All non-private variables and functions are inherited by the child class from the superclass.

If your class overrides a method from parent class (superclass), you still can access the parent's method by using 'super' keyword.

  class ParentClass
    def a_method
      puts 'b'
    end
  end
 
  class SomeClass < ParentClass  
    def a_method
      super
      puts 'a'
    end
  end
 
  instance = SomeClass.new
  instance.a_method

Outputs:

  b
  a

(because a_method also did invoke the method from parent class).
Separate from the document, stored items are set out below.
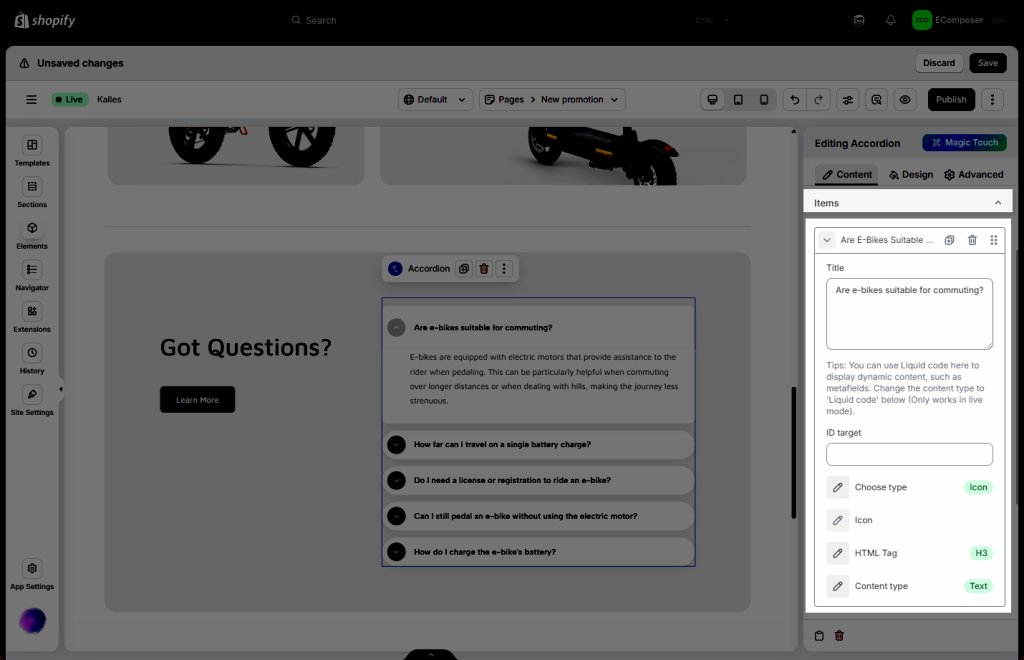Edit the Icon setting with pencil

point(838,520)
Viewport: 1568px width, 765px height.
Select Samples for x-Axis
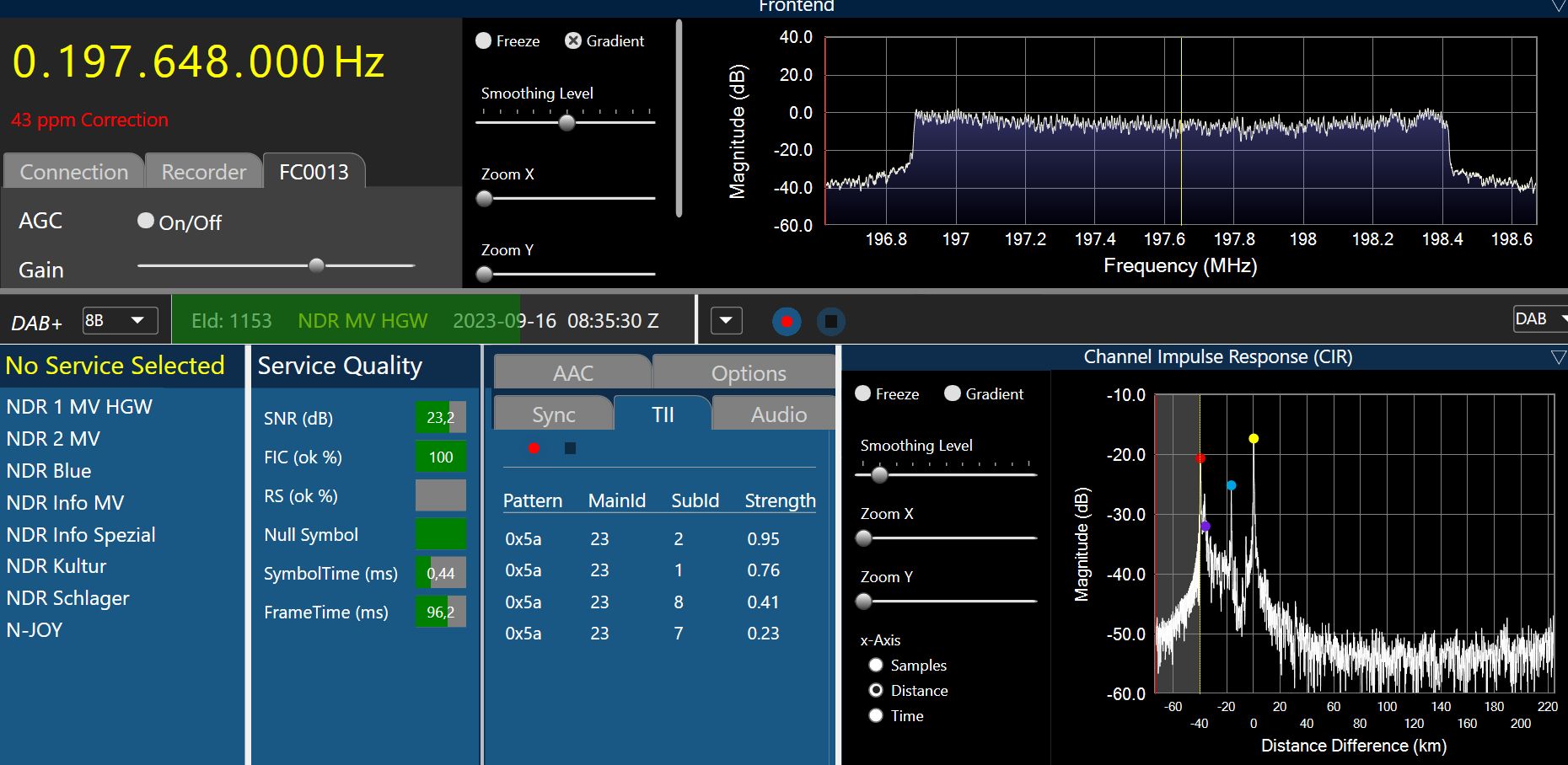[x=876, y=666]
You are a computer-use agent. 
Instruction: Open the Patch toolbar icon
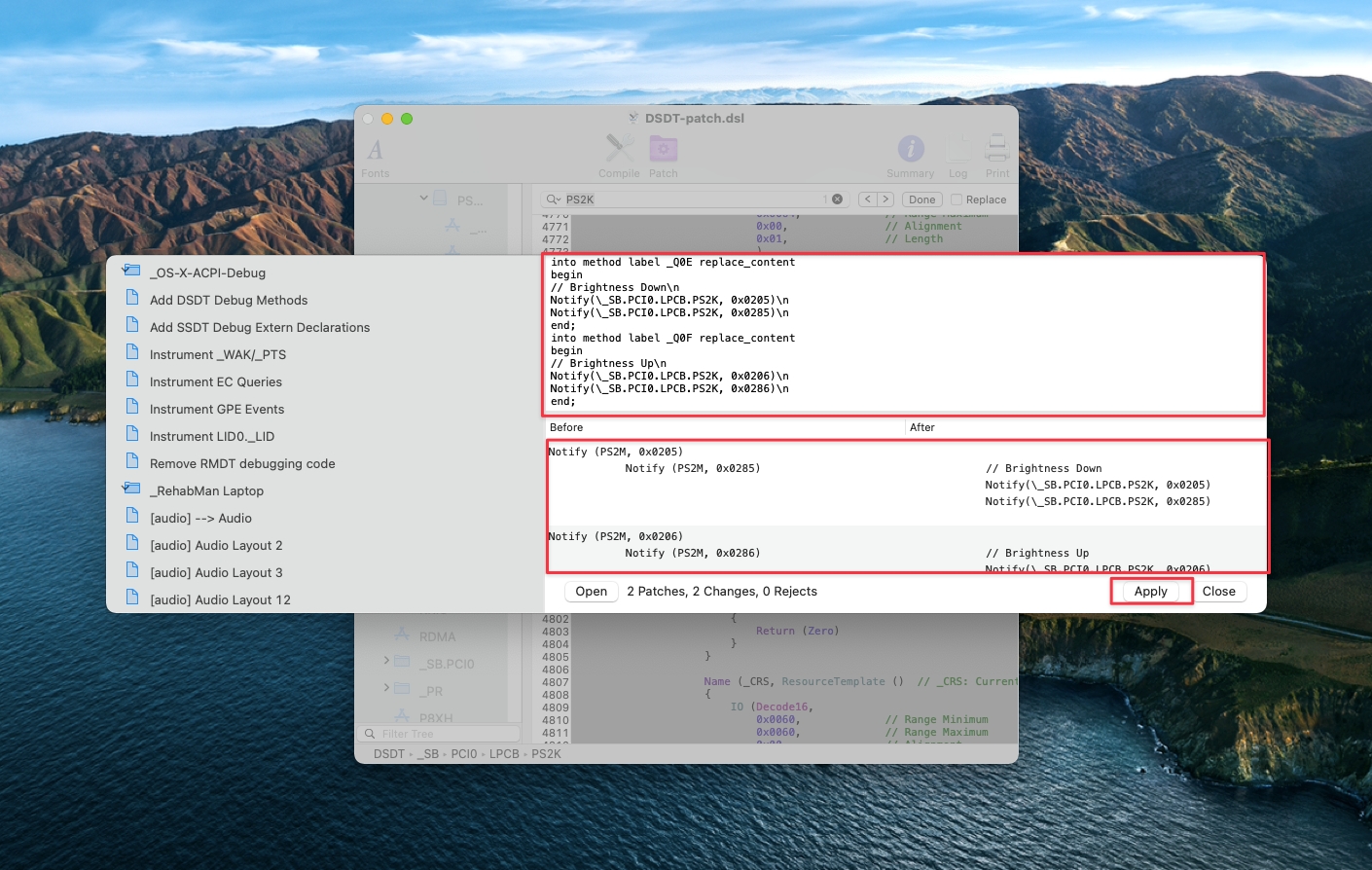pyautogui.click(x=663, y=149)
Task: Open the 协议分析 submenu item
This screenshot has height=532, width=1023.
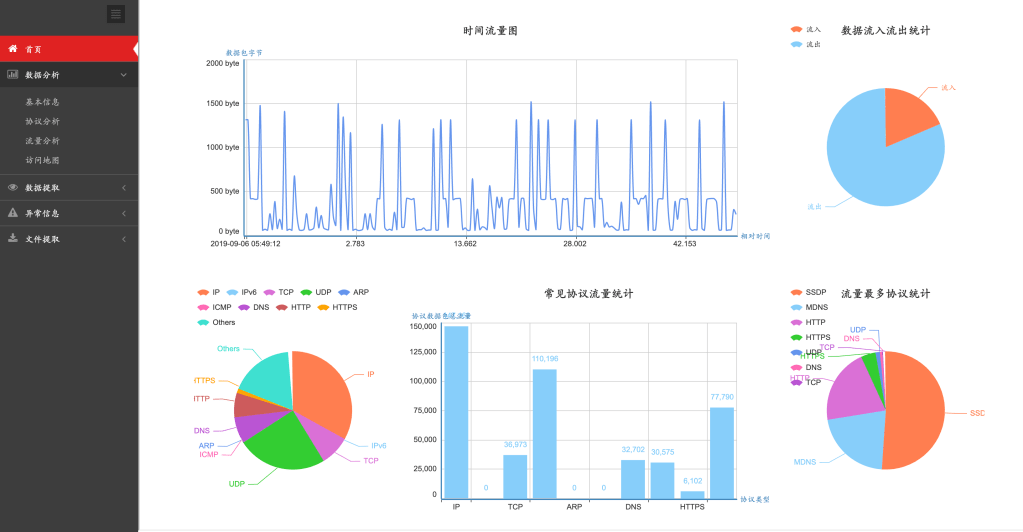Action: click(x=42, y=121)
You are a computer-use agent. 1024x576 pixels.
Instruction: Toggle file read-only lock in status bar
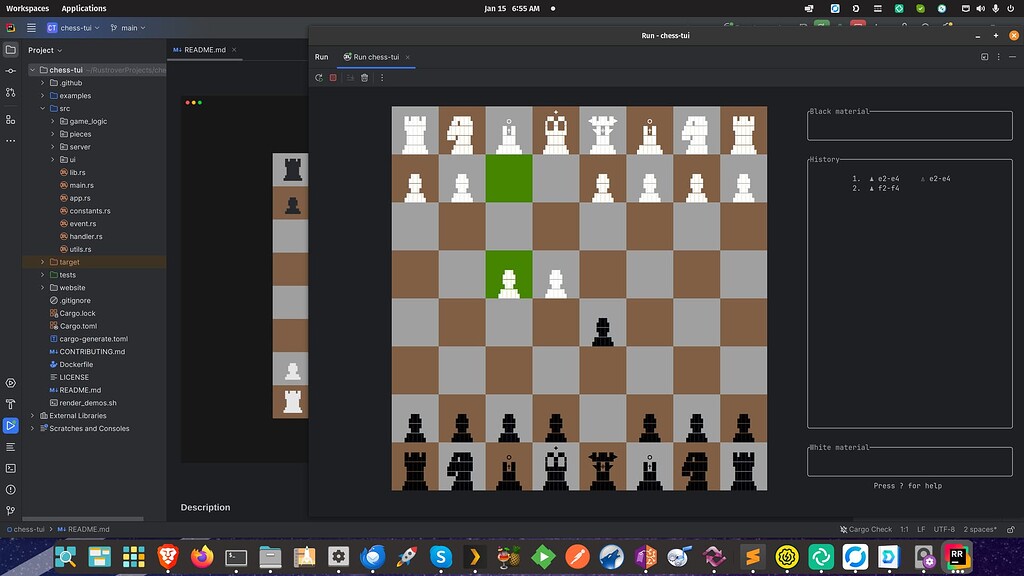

If you have a deep inheritance line, and still want to access some parent class (superclass) methods directly, you can't. super only gets you a direct parent's method. But there is a workaround! When inheriting from a class, you can alias parent class method to a different name. Then you can access methods by alias.

  class X
    def foo
      "hello"
    end
  end
 
  class Y < X
    alias xFoo foo
    def foo
      xFoo + "y"
    end
  end
 
  class Z < Y
    def foo
      xFoo + "z"
    end
  end
 
  puts X.new.foo
  puts Y.new.foo
  puts Z.new.foo

Outputs

 hello
 helloy
 helloz

Mixing in Modules[edit]

First, you need to read up on modules Ruby modules. Modules are a way of grouping together some functions and variables and classes, somewhat like classes, but more like namespaces. So a module is not really a class. You can't instantiate a Module, and thus it does not have self.

This trait, however, allows us to include the module into a class. Mix it in, so to speak.

module A
  def a1
    puts 'a1 is called'
  end
end
 
module B
  def b1
    puts 'b1 is called'
  end
end
 
module C
  def c1
    puts 'c1 is called'
  end
end
 
class Test
  include A
  include B
  include C
 
  def display
    puts 'Modules are included'
  end
end
 
object=Test.new
object.display
object.a1
object.b1
object.c1

Outputs:

Modules are included
a1 is called
b1 is called
c1 is called

The code shows Multiple Inheritance using modules.

Ruby Class Meta-Model[edit]

In keeping with the Ruby principle that everything is an object, classes are themselves instances of the class Class. They are stored in constants under the scope of the module in which they are declared. A call to a method on an object instance is delegated to a variable inside the object that contains a reference to the class of that object. The method implementation exists on the Class instance object itself. Class methods are implemented on meta-classes that are linked to the existing class instance objects in the same way that those classes instances are linked to them. These meta-classes are hidden from most Ruby functions.